**TEXT PROVIDED:**

__________________________________________________

Kingsland Explosion. 1917
In January 1917 the United States remained officially neutral as World War I dragged on in Europe. Manufacturers in the United States and Canada were allowed to continue to sell war materials to the nations allied against Germany and the Central Powers, an activity which both exasperated the Germans and inspired them to action against the North American nations. German agents worked within the borders of the United States, and many fires, train derailings, shipboard accidents, and other catastrophes occurred which popular sentiment believed were the result of nefarious activities by German saboteurs. Often official investigations revealed no plausible link to the activity of German – or any other agents – and left the cause of the event unexplained. One such case was the Kingsland Explosion which occurred on January 11, 1917.
The Montreal based Canadian Car and Foundry Company was contracted with Czarist Russia to provide badly needed ammunition, and to expedite shipment built a large manufacturing facility in the New Jersey wetlands known as The Meadowlands. On the night of January 11 a fire started on or near a workbench which was the normal work station for an employee named Theodore Wozniak.

__________________________________________________

**DATA LISTING:**

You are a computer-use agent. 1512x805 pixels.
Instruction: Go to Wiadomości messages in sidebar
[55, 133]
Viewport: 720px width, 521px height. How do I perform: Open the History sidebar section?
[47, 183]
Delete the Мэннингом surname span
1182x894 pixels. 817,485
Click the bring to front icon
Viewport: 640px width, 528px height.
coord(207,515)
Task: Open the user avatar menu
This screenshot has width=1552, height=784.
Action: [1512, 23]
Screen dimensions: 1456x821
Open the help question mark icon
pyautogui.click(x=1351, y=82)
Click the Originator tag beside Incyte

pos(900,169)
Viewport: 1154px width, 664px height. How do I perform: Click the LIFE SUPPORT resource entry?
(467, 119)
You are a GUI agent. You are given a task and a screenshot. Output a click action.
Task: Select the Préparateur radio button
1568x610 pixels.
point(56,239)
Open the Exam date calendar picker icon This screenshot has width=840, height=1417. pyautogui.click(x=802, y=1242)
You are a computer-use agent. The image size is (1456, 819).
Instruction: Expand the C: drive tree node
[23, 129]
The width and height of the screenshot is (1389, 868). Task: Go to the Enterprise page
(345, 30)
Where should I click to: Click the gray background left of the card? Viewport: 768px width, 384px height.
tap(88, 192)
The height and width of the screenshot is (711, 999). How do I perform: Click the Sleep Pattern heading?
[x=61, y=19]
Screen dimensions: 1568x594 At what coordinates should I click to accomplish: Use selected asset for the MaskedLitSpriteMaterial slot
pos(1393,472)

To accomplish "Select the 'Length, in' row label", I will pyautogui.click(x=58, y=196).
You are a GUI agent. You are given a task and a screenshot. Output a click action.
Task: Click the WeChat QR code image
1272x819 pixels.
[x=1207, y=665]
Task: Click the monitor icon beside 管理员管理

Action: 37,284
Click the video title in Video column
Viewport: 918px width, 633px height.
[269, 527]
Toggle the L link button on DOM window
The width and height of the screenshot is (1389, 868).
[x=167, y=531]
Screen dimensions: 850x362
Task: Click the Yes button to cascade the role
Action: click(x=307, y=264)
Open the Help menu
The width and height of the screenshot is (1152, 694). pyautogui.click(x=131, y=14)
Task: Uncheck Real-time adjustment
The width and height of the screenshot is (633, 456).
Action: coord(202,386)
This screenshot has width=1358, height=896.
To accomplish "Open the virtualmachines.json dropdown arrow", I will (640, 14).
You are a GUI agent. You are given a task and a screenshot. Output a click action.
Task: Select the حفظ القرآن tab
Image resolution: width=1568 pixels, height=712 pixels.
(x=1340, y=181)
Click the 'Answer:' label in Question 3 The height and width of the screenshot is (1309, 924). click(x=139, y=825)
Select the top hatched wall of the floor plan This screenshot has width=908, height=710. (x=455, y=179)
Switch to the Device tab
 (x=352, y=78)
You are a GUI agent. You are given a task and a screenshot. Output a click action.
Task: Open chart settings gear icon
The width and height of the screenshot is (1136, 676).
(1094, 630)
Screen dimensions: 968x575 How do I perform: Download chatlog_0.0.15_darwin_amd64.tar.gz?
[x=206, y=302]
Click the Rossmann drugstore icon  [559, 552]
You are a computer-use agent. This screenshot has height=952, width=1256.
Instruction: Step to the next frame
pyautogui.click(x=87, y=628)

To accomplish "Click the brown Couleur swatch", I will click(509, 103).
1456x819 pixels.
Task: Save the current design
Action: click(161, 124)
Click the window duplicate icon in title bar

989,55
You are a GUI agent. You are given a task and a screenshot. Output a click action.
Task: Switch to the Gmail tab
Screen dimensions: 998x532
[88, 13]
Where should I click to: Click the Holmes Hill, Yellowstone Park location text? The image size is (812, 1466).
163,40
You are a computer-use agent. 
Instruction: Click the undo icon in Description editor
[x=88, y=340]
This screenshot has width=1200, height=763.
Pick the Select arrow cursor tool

__________________________________________________

**APPLY WHAT YOU READ:**
a) Rewrite the Kingsland Explosion text from "The Montreal based" to "named Theodore Wozniak.", swapping "ammunition" for "munitions".
b) In the Kingsland Explosion text, which country had contracted with the Canadian Car and Foundry Company for ammunition?
c) Carry on the Kingsland Explosion text from its last sentence.
The entries come from a different source than the text.

**RESULTS OF THE TASKS:**
a)
The Montreal based Canadian Car and Foundry Company was contracted with Czarist Russia to provide badly needed munitions, and to expedite shipment built a large manufacturing facility in the New Jersey wetlands known as The Meadowlands. On the night of January 11 a fire started on or near a workbench which was the normal work station for an employee named Theodore Wozniak.

b) Czarist Russia

c)
The fire began in an area where 3 inch explosive shells were cleaned using gasoline as the cleaning agent. In less than four hours the entire plant was destroyed by the fire. Over a half million shells which had been intended for use by the Russians were detonated. Investigators in the aftermath of the fire were quick to learn of its point of origin and let Wozniak’s supervisors know that the worker – and former Austrian army member – would be needed for questioning. Wozniak by then had disappeared.
The German government officially claimed to have no knowledge of the causes of the fire, nor of Mr. Wozniak, and an official investigation which was completed in 1931 found no concrete evidence linking the government of the Kaiser, by then long deposed, with an act of sabotage against a supposedly neutral nation. It was generally accepted that Wozniak set the fire deliberately, but no evidence linked him to known German sabotage and espionage activities.
Legal actions against Germany which began in 1934 and lasted well into the 1950s disagreed, establishing legal culpability by the Germans and demanding they pay reparations. In return for not admitting guilt, West Germany agreed to pay $50 million in reparations.